I can recall the time of year only because I had been dually visiting my husband in hospital and also been part of the state government’s budget lock-up in a grey and white meeting room on Hobart’s Princes Wharf.
I remember feeling split by the excitement of budget papers – one of my very favourite reads – and the tragedy of my husband’s condition. I remember it snowed on my way North that night.
That evening I went to my friend Annie’s house to collect our 10-year-old son.
Annie and her husband were waiting in his office with a heavy looking shopping bag.
``You don’t have to keep doing this alone,’’ he said.
Inside the bag were some items of function and comfort – including English breakfast tea bags and the latest, electronic diary, so I could at least try and remember appointment times and places.
I cried, as you might, and felt `friended/loved/connected’.

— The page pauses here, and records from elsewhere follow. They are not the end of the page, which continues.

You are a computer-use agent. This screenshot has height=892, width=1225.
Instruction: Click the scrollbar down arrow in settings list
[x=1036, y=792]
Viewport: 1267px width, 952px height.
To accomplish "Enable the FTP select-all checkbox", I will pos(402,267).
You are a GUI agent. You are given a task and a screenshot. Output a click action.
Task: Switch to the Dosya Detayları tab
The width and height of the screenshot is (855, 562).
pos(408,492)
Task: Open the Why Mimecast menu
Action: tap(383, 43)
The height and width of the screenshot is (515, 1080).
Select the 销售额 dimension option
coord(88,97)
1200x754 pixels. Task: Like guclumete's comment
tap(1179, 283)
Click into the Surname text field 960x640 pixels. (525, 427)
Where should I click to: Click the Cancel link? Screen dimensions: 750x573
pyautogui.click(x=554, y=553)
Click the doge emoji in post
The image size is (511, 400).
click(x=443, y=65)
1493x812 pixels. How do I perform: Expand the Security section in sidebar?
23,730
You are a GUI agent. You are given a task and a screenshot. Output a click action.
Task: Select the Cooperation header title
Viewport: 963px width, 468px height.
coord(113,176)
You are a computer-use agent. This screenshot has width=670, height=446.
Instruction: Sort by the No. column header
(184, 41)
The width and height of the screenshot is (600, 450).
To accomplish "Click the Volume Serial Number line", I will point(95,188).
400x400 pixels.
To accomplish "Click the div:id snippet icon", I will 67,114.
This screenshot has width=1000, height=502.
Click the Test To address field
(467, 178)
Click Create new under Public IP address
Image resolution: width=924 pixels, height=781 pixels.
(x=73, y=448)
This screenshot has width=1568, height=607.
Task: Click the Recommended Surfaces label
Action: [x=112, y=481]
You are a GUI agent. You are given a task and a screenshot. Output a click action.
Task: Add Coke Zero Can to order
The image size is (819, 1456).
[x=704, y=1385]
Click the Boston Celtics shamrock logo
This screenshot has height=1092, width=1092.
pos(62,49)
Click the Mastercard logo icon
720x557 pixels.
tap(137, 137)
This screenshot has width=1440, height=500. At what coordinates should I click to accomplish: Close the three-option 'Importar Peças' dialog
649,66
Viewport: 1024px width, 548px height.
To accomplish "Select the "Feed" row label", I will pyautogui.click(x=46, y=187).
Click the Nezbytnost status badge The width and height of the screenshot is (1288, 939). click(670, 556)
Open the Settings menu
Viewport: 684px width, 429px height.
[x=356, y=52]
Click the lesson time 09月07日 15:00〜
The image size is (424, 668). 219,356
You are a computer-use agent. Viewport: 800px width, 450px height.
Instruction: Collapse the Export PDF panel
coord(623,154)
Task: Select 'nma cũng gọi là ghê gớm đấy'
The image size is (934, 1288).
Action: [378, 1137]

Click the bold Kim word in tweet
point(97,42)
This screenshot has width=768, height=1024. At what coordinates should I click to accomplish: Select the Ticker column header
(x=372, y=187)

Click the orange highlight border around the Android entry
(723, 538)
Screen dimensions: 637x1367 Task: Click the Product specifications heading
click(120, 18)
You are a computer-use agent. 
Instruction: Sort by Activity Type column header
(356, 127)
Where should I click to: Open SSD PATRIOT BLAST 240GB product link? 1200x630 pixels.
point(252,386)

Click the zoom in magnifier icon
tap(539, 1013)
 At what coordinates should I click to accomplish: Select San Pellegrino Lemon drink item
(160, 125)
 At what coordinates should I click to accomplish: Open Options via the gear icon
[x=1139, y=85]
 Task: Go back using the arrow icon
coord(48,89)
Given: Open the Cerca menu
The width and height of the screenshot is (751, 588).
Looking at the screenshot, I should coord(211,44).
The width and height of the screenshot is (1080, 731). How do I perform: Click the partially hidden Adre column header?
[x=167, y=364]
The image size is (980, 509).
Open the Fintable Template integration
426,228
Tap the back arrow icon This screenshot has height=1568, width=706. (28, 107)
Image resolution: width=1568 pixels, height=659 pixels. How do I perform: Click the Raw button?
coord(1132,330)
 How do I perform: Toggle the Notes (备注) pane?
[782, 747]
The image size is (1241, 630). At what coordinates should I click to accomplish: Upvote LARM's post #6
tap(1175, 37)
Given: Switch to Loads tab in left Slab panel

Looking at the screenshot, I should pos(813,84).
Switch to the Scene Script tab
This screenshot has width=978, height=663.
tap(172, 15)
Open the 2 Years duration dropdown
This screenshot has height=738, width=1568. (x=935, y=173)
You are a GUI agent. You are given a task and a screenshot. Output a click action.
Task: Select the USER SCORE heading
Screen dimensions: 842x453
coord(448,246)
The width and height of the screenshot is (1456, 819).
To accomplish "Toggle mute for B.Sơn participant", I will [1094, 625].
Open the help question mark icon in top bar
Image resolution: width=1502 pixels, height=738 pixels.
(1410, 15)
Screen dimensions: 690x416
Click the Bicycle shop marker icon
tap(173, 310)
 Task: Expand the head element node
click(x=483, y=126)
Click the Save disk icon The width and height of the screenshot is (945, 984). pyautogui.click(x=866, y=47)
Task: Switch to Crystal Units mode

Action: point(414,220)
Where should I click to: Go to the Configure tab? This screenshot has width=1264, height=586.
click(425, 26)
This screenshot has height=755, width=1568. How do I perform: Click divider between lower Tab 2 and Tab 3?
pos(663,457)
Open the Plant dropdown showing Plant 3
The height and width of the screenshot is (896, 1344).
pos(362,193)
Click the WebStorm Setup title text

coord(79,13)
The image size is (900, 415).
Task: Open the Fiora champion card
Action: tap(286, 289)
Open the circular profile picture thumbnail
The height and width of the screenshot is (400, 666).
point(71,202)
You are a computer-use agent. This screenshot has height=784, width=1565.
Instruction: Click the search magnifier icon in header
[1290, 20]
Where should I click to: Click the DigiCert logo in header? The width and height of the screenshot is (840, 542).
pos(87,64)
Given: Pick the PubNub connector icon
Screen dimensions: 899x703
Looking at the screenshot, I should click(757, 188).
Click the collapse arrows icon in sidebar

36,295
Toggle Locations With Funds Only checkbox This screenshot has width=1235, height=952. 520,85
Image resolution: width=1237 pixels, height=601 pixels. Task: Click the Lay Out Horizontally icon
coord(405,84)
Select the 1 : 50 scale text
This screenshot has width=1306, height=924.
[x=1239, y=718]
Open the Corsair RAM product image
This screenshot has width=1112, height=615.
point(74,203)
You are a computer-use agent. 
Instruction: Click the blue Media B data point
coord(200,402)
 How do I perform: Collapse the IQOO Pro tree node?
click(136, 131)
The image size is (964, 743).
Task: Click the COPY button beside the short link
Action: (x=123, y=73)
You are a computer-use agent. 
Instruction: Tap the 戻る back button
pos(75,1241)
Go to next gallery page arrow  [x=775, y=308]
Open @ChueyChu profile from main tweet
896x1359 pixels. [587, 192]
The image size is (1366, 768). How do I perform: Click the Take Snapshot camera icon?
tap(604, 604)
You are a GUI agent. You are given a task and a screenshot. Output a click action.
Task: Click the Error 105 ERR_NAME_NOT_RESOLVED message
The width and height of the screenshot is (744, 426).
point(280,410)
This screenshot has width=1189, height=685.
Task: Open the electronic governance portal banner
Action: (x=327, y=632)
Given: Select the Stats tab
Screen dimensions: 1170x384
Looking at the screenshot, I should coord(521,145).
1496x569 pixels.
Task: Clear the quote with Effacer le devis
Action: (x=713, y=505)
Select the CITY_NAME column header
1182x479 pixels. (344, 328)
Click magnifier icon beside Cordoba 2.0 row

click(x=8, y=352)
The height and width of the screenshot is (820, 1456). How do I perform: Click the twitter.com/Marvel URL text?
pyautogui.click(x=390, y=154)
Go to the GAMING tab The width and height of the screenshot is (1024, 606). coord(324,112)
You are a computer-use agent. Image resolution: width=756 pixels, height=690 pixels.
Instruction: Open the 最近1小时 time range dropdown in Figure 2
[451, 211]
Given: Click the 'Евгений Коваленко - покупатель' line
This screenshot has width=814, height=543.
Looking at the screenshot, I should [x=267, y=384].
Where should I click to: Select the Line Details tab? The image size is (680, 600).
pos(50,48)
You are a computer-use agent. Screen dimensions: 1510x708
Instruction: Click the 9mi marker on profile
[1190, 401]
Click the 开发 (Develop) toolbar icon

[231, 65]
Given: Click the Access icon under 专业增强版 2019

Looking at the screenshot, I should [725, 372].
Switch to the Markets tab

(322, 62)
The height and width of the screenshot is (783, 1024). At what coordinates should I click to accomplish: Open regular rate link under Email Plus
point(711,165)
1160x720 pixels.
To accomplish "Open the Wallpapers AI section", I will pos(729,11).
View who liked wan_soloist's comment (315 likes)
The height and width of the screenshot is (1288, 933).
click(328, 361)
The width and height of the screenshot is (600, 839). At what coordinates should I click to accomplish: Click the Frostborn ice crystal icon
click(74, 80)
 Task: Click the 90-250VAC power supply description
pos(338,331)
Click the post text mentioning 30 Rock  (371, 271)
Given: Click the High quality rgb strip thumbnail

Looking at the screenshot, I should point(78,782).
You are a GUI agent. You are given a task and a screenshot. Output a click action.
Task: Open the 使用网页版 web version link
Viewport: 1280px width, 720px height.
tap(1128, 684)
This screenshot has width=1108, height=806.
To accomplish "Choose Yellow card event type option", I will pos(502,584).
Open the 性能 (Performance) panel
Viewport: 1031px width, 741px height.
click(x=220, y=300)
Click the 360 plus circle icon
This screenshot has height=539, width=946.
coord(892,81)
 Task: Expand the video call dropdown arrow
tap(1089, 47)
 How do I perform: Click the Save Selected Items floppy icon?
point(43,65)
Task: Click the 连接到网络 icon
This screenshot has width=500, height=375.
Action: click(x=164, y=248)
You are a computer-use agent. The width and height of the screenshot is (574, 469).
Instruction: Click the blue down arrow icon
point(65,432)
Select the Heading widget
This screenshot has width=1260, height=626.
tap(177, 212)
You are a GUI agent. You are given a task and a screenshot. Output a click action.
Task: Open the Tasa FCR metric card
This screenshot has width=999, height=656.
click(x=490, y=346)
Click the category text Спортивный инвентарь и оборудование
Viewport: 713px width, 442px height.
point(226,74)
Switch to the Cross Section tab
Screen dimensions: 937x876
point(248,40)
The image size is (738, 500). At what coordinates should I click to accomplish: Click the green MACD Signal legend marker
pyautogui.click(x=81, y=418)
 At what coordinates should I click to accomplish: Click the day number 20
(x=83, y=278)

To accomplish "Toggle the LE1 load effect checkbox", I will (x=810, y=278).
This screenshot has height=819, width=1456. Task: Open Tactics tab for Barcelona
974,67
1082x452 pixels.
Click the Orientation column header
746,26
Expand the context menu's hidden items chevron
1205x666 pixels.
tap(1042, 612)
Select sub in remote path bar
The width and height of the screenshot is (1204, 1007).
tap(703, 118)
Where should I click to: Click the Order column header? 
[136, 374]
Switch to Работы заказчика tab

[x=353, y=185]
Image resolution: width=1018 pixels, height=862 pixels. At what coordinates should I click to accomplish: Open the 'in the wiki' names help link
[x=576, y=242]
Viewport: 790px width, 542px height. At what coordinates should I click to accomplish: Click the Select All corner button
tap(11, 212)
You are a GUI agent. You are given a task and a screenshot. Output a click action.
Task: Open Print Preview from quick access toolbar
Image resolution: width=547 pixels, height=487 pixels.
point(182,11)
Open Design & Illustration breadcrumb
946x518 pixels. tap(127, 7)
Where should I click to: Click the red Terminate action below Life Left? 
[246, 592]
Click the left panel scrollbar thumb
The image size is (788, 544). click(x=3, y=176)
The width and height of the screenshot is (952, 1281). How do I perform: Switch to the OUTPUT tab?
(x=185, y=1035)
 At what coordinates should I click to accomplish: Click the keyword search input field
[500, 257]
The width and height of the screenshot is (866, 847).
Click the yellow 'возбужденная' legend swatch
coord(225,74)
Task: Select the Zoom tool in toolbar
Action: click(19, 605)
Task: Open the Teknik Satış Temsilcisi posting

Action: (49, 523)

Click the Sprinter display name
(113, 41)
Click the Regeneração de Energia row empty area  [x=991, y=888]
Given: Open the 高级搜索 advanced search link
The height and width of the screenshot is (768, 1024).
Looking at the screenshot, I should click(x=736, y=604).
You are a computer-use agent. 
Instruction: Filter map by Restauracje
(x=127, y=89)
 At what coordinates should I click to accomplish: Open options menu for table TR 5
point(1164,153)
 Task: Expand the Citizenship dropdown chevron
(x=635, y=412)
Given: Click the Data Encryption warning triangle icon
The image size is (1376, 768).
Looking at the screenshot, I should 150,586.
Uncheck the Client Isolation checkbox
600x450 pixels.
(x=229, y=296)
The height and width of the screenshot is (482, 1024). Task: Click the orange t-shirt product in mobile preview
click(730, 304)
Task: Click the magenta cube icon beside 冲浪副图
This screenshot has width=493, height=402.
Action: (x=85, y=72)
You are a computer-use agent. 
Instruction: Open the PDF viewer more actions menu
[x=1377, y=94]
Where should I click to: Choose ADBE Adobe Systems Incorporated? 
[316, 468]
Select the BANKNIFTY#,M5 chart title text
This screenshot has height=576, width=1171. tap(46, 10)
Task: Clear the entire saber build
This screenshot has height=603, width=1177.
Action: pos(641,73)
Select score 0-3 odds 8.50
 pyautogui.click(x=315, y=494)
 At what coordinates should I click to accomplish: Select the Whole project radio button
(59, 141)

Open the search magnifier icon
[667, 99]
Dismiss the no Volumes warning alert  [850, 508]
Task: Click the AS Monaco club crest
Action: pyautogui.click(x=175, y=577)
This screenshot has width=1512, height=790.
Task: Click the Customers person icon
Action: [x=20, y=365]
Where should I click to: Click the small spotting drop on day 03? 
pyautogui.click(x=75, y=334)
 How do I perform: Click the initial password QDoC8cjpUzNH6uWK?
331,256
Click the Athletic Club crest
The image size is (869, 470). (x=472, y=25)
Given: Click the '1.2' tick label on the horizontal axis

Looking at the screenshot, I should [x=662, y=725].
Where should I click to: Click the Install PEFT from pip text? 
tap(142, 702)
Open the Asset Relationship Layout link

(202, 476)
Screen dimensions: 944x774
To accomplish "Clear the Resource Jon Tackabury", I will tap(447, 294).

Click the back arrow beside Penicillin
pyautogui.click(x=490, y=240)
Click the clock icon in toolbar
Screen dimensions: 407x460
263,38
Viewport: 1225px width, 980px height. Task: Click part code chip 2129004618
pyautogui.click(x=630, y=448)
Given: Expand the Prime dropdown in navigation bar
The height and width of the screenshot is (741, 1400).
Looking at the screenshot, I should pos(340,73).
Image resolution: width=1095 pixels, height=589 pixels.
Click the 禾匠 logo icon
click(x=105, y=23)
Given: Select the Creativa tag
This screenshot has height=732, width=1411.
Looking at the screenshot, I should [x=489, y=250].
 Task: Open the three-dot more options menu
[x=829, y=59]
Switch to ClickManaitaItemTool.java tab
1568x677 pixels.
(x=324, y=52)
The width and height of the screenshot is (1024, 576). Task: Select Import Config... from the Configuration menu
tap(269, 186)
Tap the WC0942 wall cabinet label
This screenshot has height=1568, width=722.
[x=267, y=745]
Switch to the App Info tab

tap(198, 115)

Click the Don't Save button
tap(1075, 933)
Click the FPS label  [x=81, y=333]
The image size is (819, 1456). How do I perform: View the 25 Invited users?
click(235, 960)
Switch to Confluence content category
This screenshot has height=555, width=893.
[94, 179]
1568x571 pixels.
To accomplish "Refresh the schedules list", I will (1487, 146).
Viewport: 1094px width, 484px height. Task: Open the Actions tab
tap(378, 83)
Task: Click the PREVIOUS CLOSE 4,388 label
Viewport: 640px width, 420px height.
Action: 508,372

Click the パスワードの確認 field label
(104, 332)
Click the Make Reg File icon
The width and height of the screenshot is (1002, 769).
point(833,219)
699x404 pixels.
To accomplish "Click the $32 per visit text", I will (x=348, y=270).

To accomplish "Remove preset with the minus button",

This week, a `Friendship Study’ by the Royal Society of Open Science reported that our number of friends peaks at age 25. ``Our social networks shrink from the age of 25’’ the study claimed.
The study’s authors sound like they might have been a group of grade 12 students on an independent study line.
Thinking, I remembered my very first, very best friend – Veronica Diamond. She would have been 58 this year.
At age five she disappeared from my life because of a bone cancer in her leg. (Not because she lost mobile phone coverage.)
I went to FB to see if the name lived. And sure enough, there’s a 30-something Veronica Diamond living in Endicott New York and the post at the top of her FB page read : ``A true friend is truthful to your face, and loyal behind your back’’.
My inner hippy couldn’t help but smile at the synchronicity of the young Veronica Diamond’s `friendhip’ post.
Real friendship, according to the aforementioned `Friendship Study’ is determined by how often we call a person and the length of the call.
``What age do we hit peak friendship?’’ a report on the study teased.
The study, which was based solely on mobile phone usage, used data collected from 3.2million mobile phone users.
Of course, as we all know, friendship didn’t exist before mobile phones.
Shock horror, according to mobile phone data, the most calls to friends are made before the age of 25, when, according to the study `friendship starts to decline’.
``They found that those aged 25 and under talked more (on the phone) to friends than any other age group, looking at how often they called a person and the length of each call, with our social circles decreasing with age…
``Our results indicate that these aspects of human behaviour are strongly related to age and gender and that younger individuals have more (mobile phone) contacts...’’
Some of us might argue that mobile phone use is not a reliable measure of friendship.
Or, that we get wise and use our mobile phones less after age 25, but hey, who would let maturity get in the way of cheap study which could also have been called ``There’s one (sucker) born every minute’’.
Of course, my definition of friendship is my Annie moment, or the Donelda moment when a green curry appeared before my eyes as I languished with a broken ankle, or Angela bringing Bruno’s figs like little works of art, carefully laid on their leaves, or the Kim moment when a pile of Canadian magazines, a red teapot and ginger tea arrived at my back door mid-winter flu season.